Dépassements d’honoraires : la proposition d’un syndicat de chirurgiens

Le Bloc, un syndicat de chirurgiens, d'anesthésistes et d'obstétriciens libéraux, va proposer un nouveau type de conventionnement avec les assureurs complémentaires, lors des négociations avec l'assurance maladie, qui reprennent jeudi, révèle Le Figaro-économie (page 22). Ces spécialistes s'engageraient à respecter un plafond de dépassements d'honoraires et un cahier des charges sur la qualité des soins. En contrepartie, la complémentaire santé rembourserait intégralement les dépassements au patient. Un système au bénéfice de ce dernier, mais surtout du médecin lui-même. "Une couverture améliorée par les complémentaires assurerait une patientèle solvable", souligne Le Figaro-économie.

Le projet du Bloc prévoit aussi que la complémentaire santé et le médecin puissent prévoir des majorations d'honoraires "en échange d'exigences particulières". Enfin, les contrats médecins-complémentaires seraient encadrés par une convention nationale fixant le cahier des charges et la fourchette des dépassements d'honoraires (de 50 à 150%).
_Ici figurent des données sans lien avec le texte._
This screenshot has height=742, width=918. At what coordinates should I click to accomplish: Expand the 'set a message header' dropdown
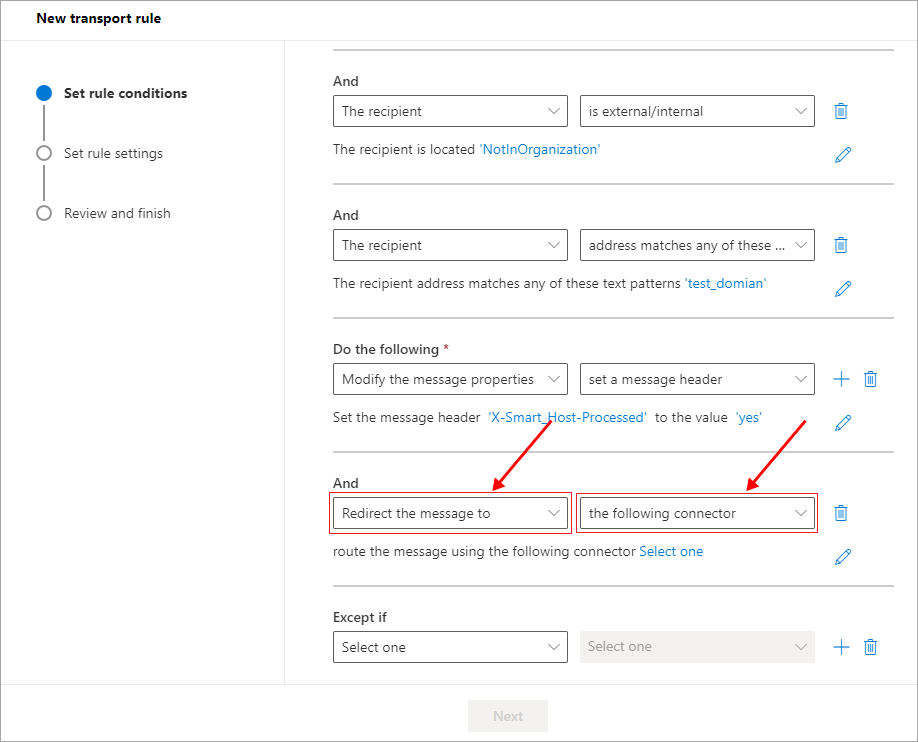[x=697, y=379]
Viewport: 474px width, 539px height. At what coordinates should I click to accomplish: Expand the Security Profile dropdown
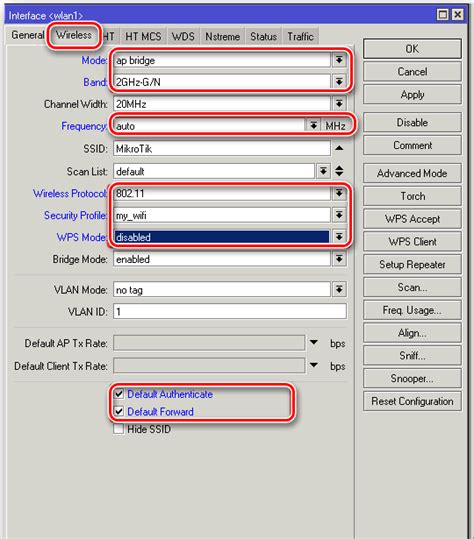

Selon Le Figaro-économie, ce projet a été présenté à des responsables de l'Unocam, qui auraient exprimé un avis "plutôt favorable". Cependant ces derniers auraient avancé des réserves sur une augmentation du plafond des dépassements. Pour les rembourser, les complémentaires seraient contraintes d'augmenter leurs cotisations, ce qui pourrait dissuader certains de souscrire un contrat santé. Mais, les réseaux de soins "ne sont pas à exclure, car notre objectif est bien de réguler les dépassements", aurait déclaré un responsable de l'Unocam. Ce dernier d'ajouter qu'"à ce stade, la position de l'Unocam reste d'essayer d'appliquer l'accord sur le secteur optionnel".

Dépendance : enjeux démographiques
Piloté par Jean-Michel Charpin, ancien directeur de l'Insee, le groupe de travail sur les "enjeux démographiques et financiers de la dépendance" vient de mettre en ligne ses dernières hypothèses de travail (dependance.gouv.fr), signale Le Figaro-économie (page 22). D'ici à 2060, le nombre d'octogénaires va plus que doubler, tandis que le nombre de nonagénaires fera plus que quintupler, prévoit l'Insee dans un document de travail, cité dans Les Echos (page 5).

"Sur ces millions de personnes très âgées, combien connaîtront une situation de dépendance ?", interroge le quotidien. Une telle évaluation n'est pas fa­cile à prévoir. Elle doit prendre en compte les progrès de la médecine et, à l'in­verse, le développement d'autres pathologies, comme le diabète ou les dégénérescences séniles, soulèvent Les Echos. Autrement dit, il faut savoir si l'accroissement de la longévité représente des années de vie gagnées en bonne santé ou avec des incapacités.

Dans ce cadre, le groupe de travail Charpin retient trois scénarios. Celui, considéré comme optimiste, dans lequel la durée de vie sans incapacité augmente au même rythme que l'espé­rance de vie (Le Figaro-économie). Un scénario intermédiaire est envisagé, partant du principe que l'augmentation de l'espérance de vie sans incapacité reste stable. Une hypothèse pessimiste prévoit quant à elle que la fréquence de la dépendance à un âge donné reste constante.